Aim: Please print the records between the lines holding "At what coordinates" and "(x=294, y=128)", inclusive, without the pictures.

Material to process:

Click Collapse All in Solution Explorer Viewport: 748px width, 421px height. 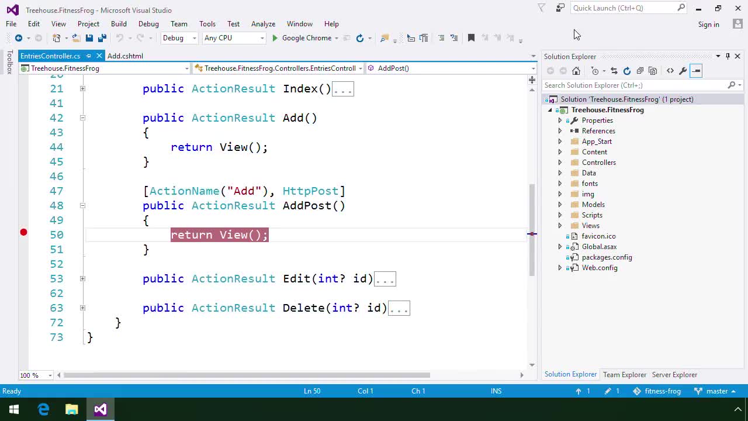pyautogui.click(x=640, y=71)
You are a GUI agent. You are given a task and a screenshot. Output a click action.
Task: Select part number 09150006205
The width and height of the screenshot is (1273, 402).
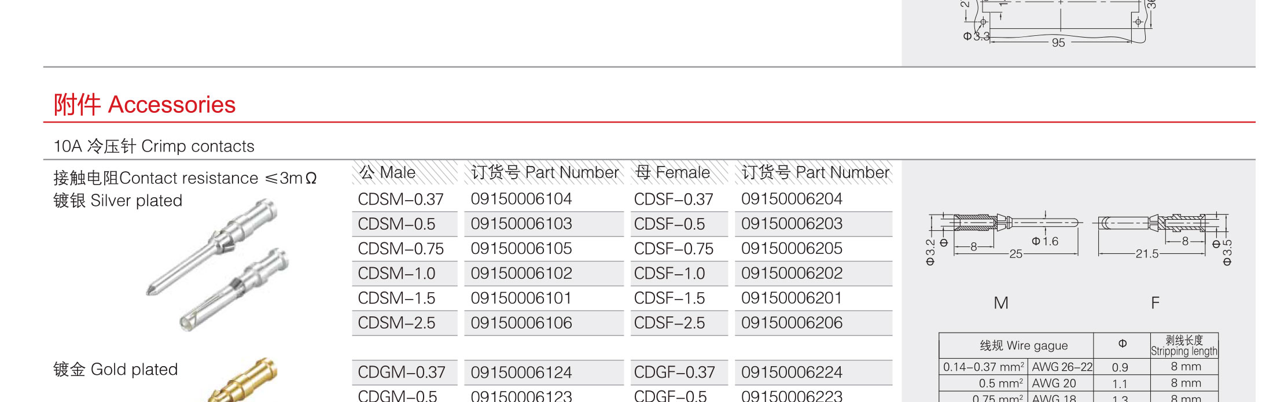792,249
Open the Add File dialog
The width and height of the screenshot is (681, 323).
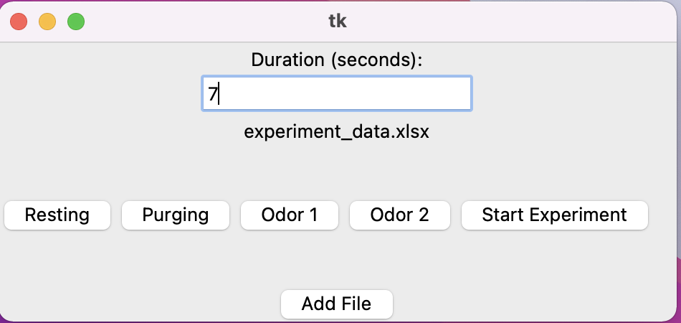pos(336,304)
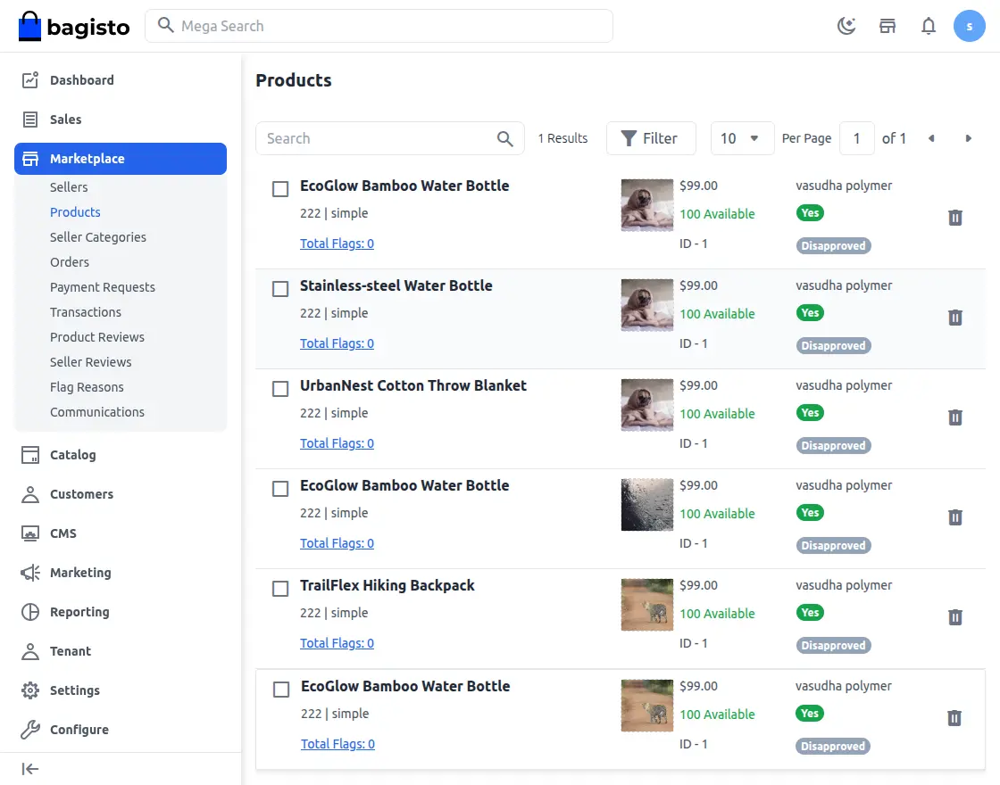Open the Seller Categories menu item
The height and width of the screenshot is (785, 1000).
(x=98, y=237)
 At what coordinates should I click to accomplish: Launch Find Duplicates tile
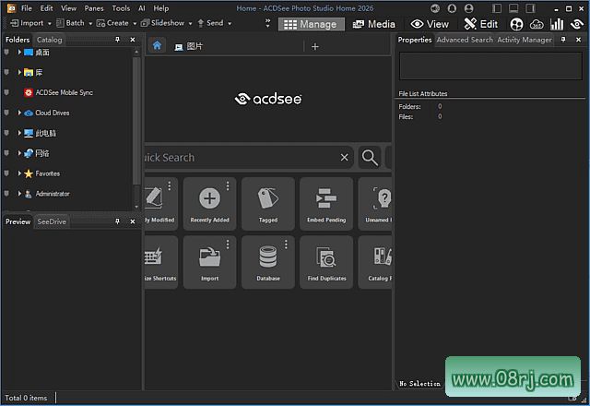pyautogui.click(x=326, y=261)
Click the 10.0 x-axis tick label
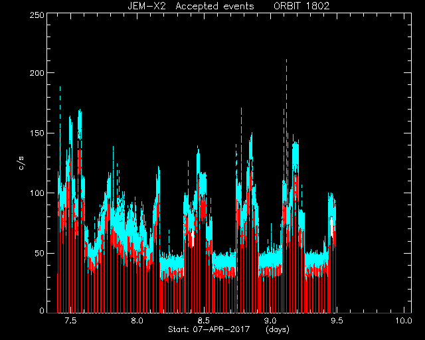 click(x=403, y=321)
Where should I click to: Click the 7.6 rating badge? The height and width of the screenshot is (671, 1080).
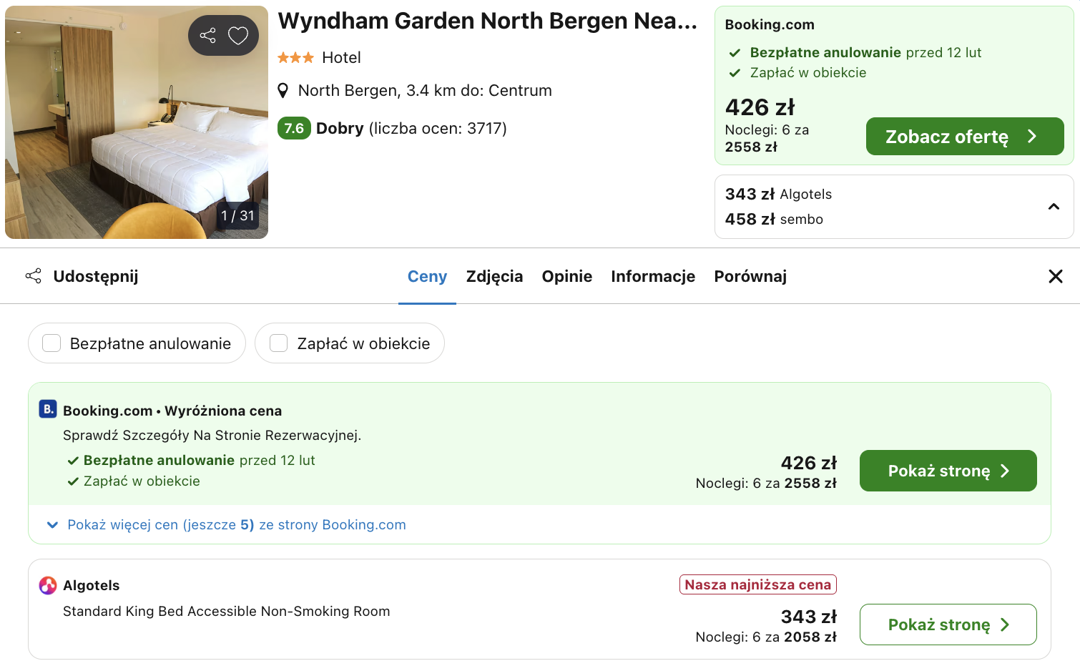(x=294, y=128)
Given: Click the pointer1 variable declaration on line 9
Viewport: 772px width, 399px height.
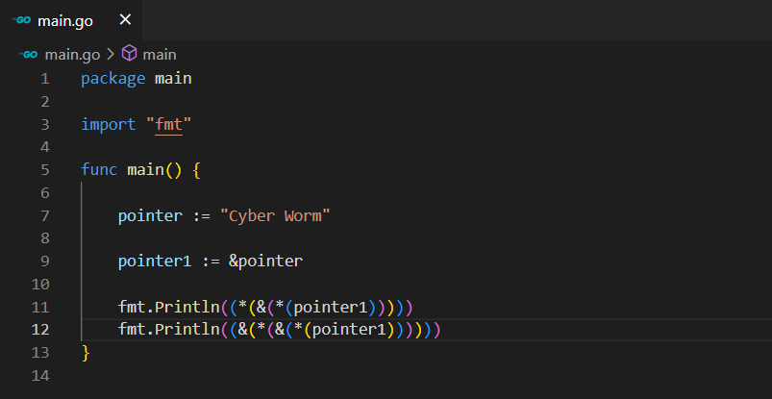Looking at the screenshot, I should point(155,262).
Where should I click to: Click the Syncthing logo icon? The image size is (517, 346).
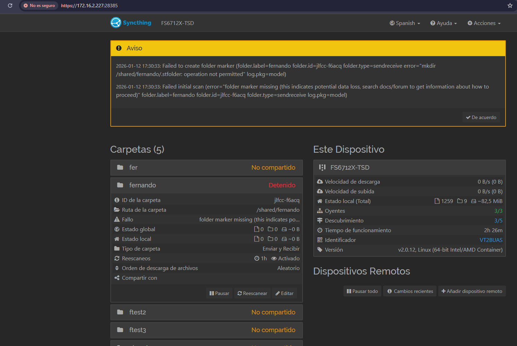116,23
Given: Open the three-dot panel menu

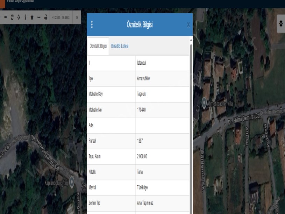Looking at the screenshot, I should (92, 24).
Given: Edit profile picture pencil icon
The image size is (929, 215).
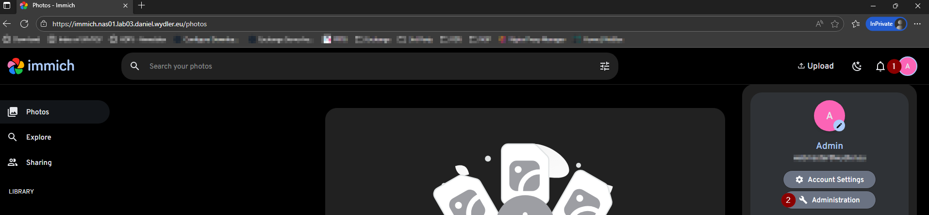Looking at the screenshot, I should click(x=839, y=125).
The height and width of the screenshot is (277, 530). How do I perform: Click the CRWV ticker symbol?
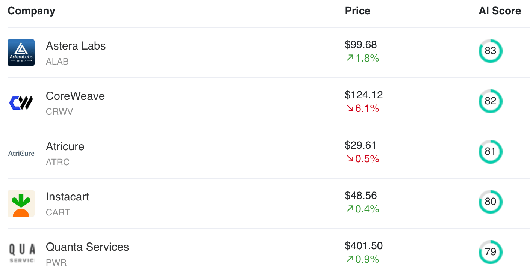(x=59, y=112)
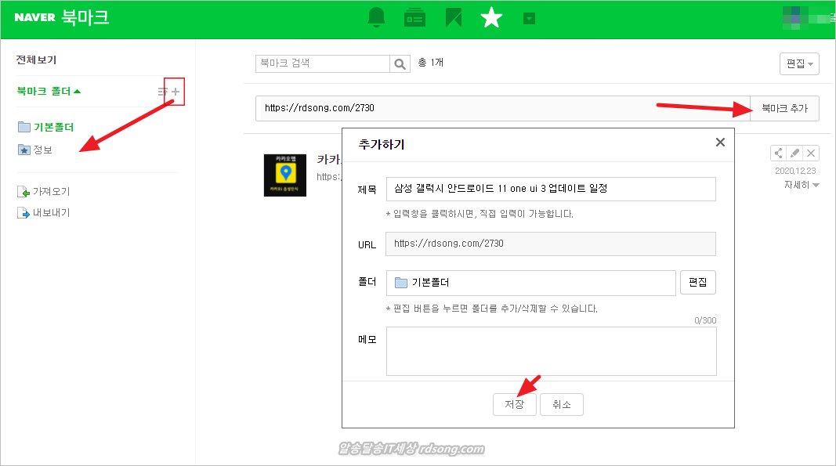This screenshot has width=836, height=466.
Task: Delete the bookmark using the X icon
Action: (812, 154)
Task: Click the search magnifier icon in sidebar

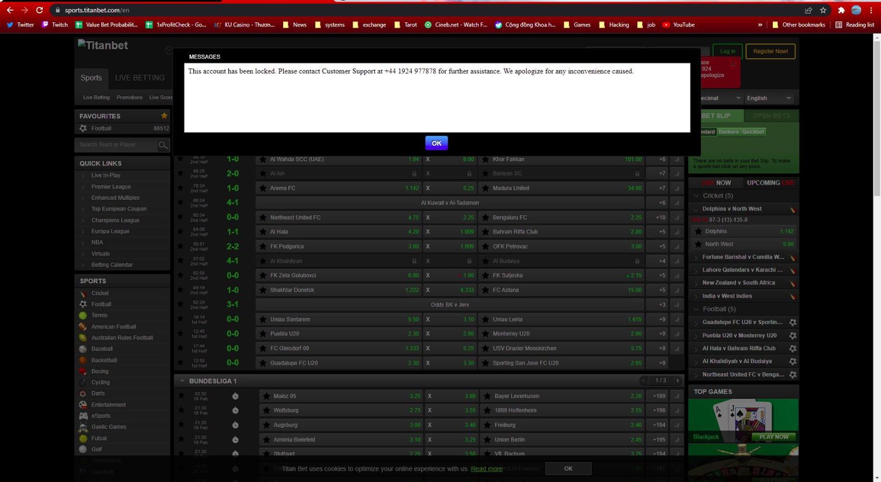Action: pyautogui.click(x=163, y=145)
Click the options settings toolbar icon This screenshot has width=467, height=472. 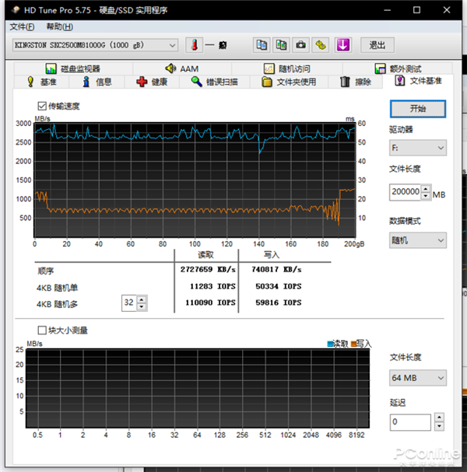point(320,45)
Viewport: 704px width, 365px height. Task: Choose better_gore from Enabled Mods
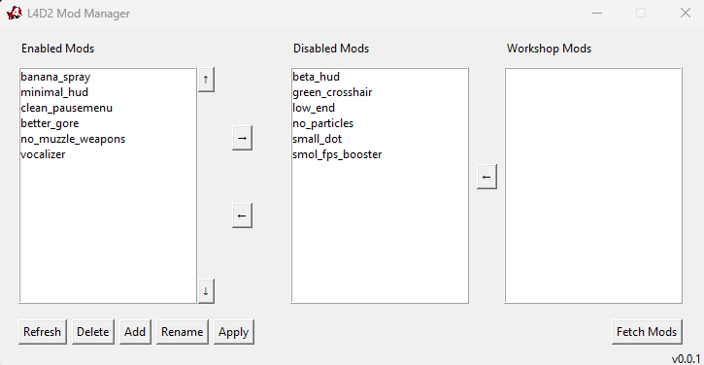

Response for this exercise:
 At what coordinates should I click to accomplish: Launch Find Duplicates tile
pyautogui.click(x=326, y=261)
Click the 10.0 x-axis tick label
 click(x=403, y=321)
Where should I click to: Click the 7.6 rating badge? The height and width of the screenshot is (671, 1080).
(x=294, y=128)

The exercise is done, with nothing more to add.